### Problem requirements
From the entries, copy every line that carries the string "agent".
[Opening Records supplied section]
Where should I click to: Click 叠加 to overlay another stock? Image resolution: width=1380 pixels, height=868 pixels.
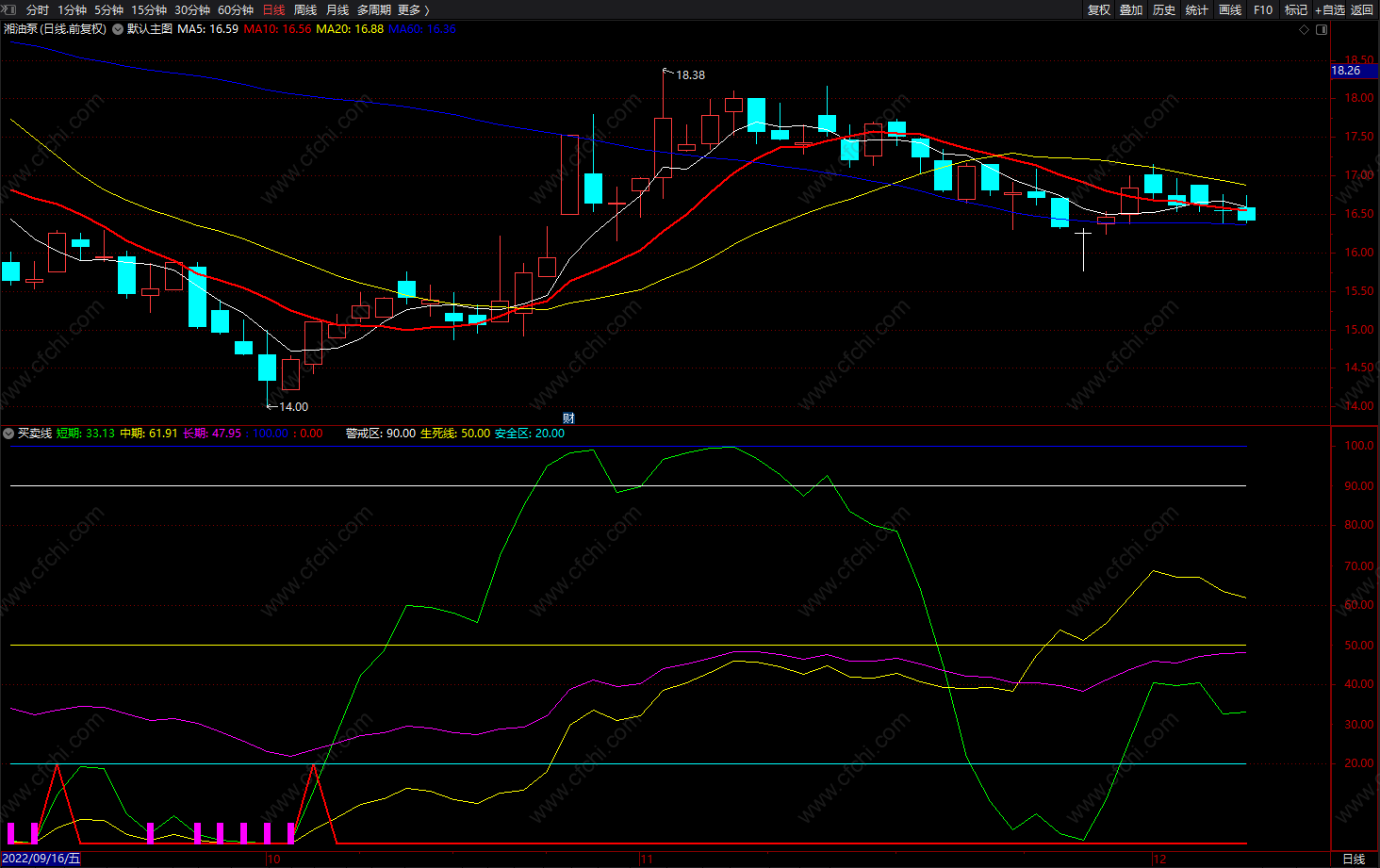pos(1131,9)
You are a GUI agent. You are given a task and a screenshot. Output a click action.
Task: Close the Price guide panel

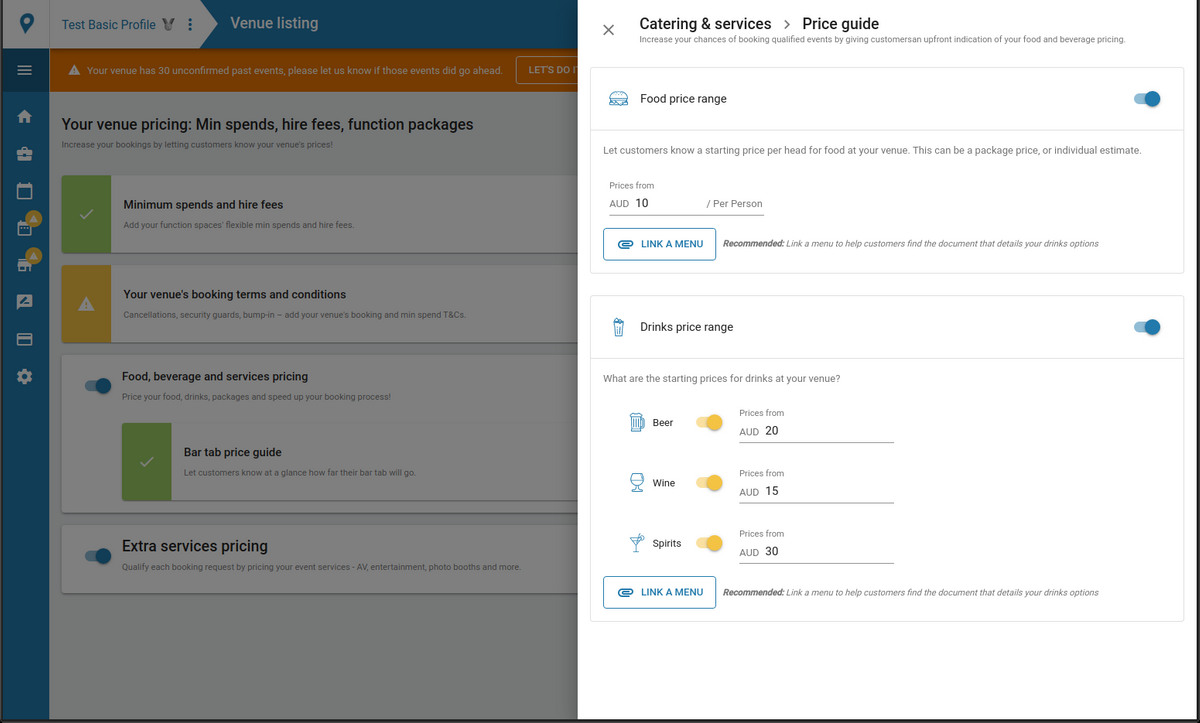pyautogui.click(x=608, y=30)
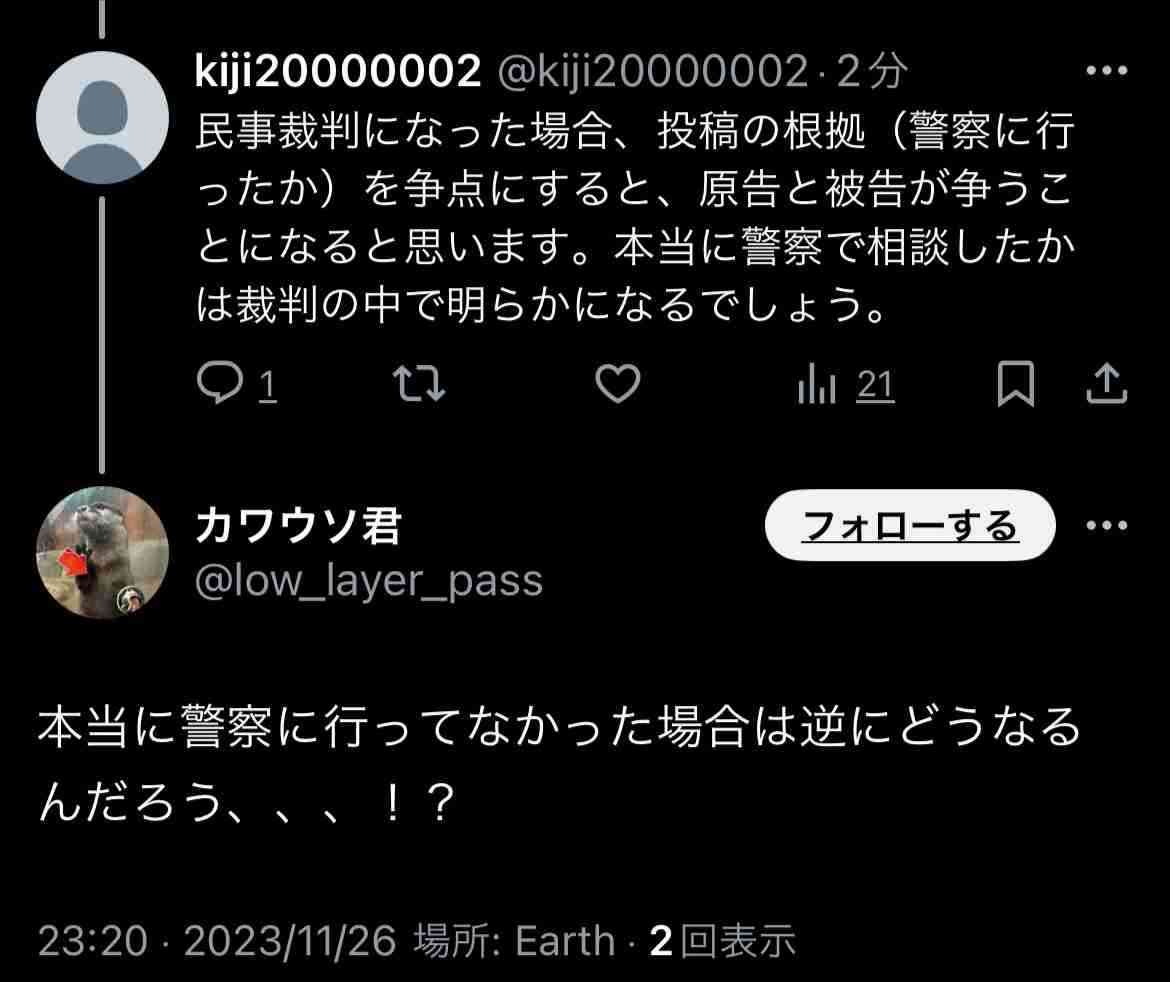Like kiji20000002's post with the heart icon
Viewport: 1170px width, 982px height.
[x=618, y=384]
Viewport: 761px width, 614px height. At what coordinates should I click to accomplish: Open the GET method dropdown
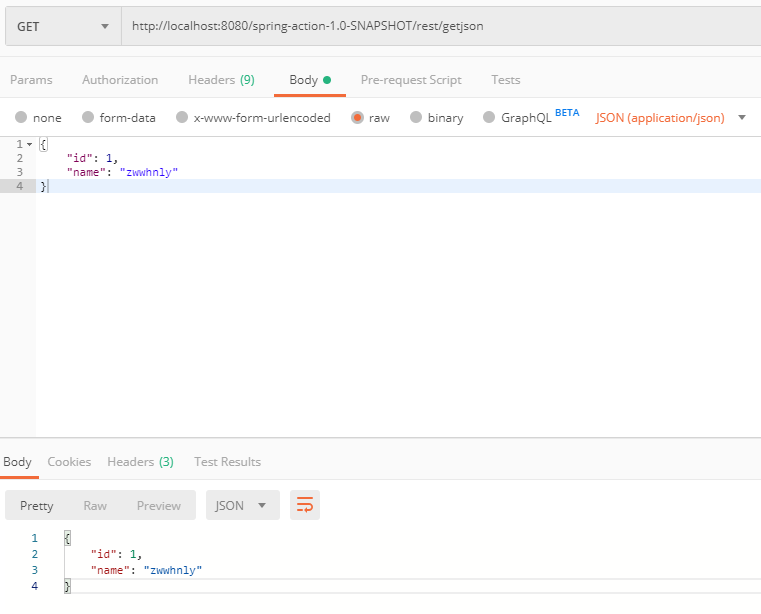pos(63,26)
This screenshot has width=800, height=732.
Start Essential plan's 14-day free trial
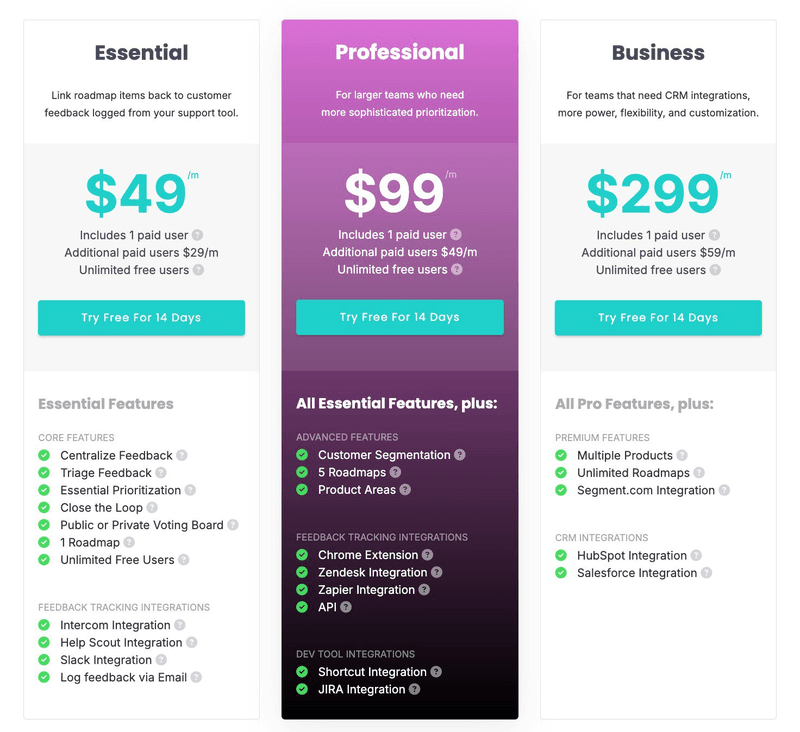click(x=141, y=318)
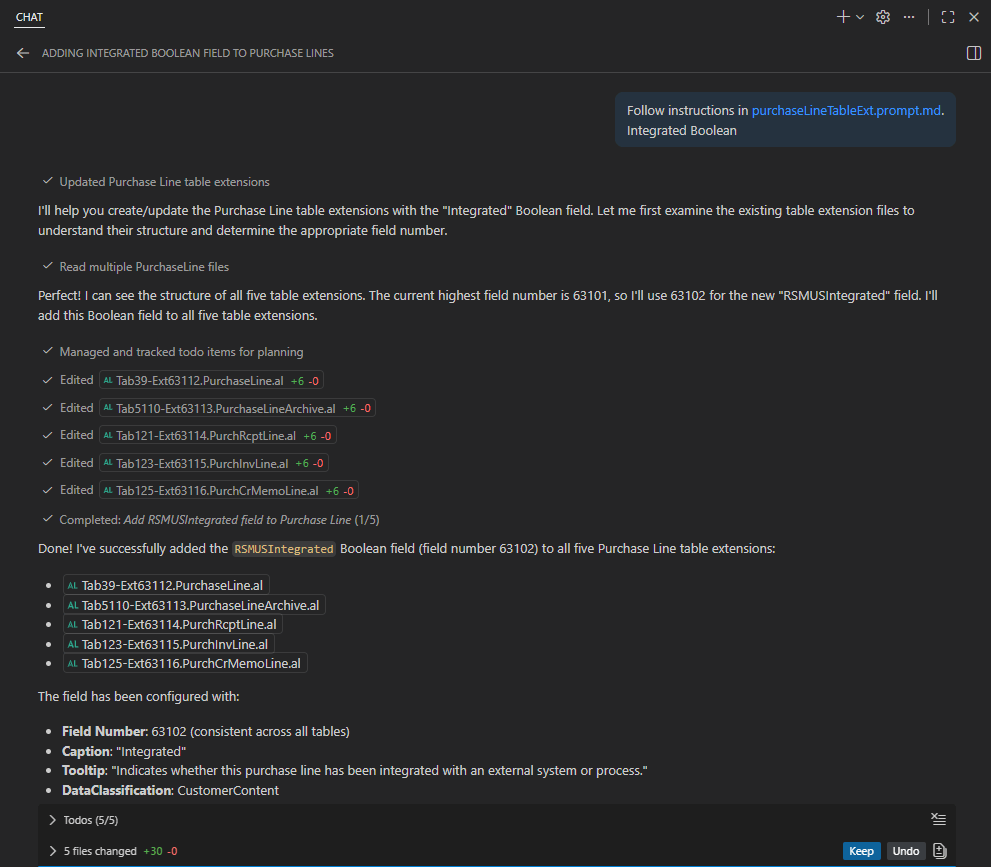Click the Undo button
Viewport: 991px width, 867px height.
(905, 851)
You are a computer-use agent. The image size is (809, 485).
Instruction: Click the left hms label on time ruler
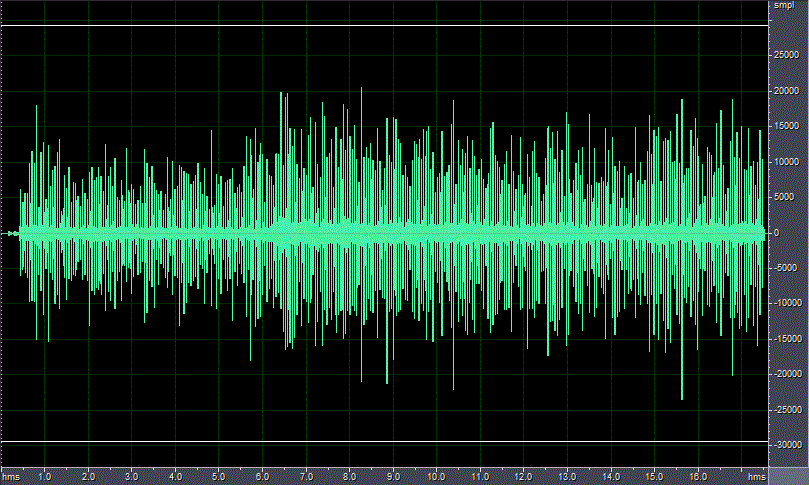[x=11, y=477]
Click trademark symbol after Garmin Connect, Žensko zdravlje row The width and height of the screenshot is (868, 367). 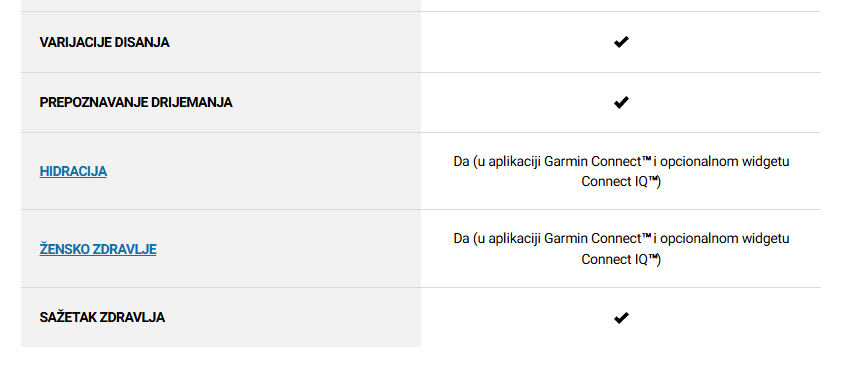pos(646,236)
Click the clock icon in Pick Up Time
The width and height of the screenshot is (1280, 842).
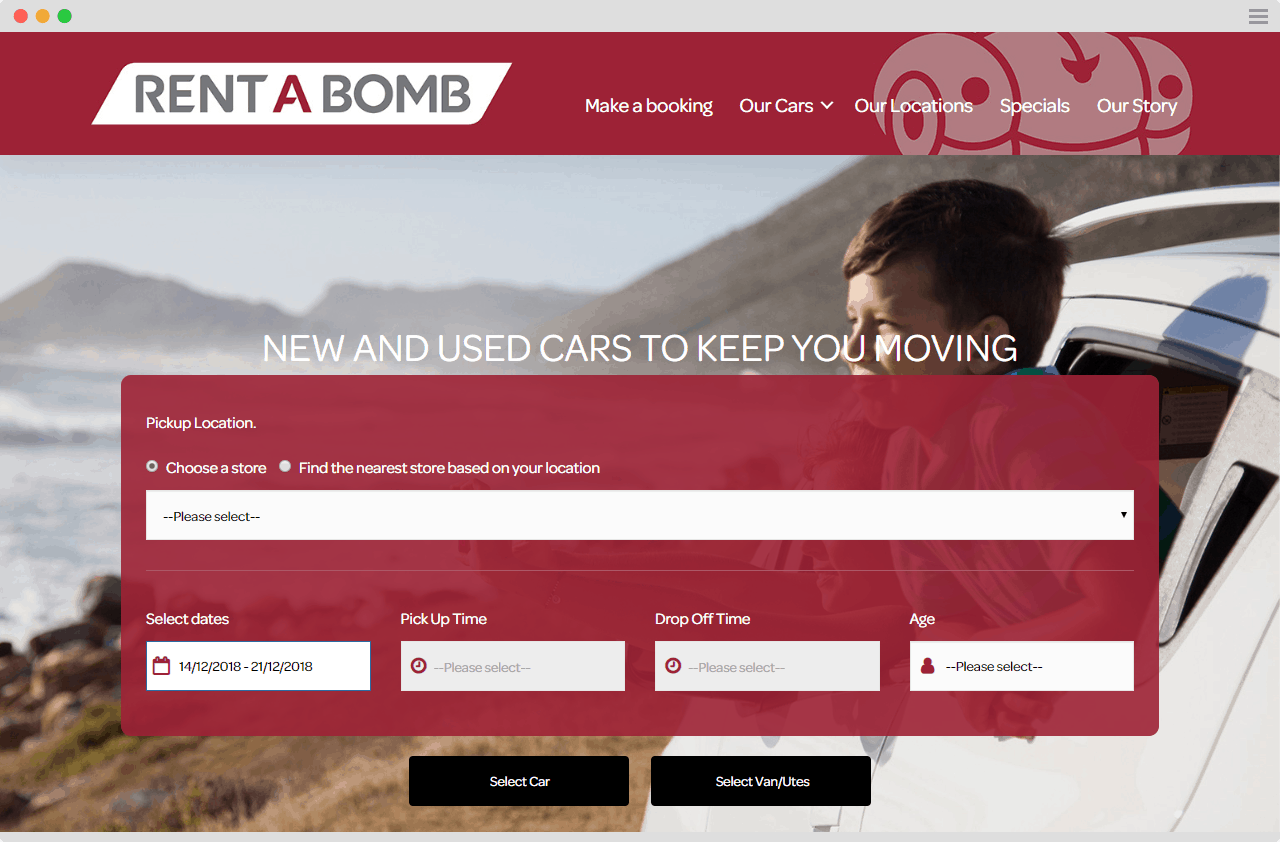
[Closing Records supplied section]
### Task answer
You are a GUI agent. You are given a task and a screenshot. Output a click action.
You are a computer-use agent. The image size is (809, 485).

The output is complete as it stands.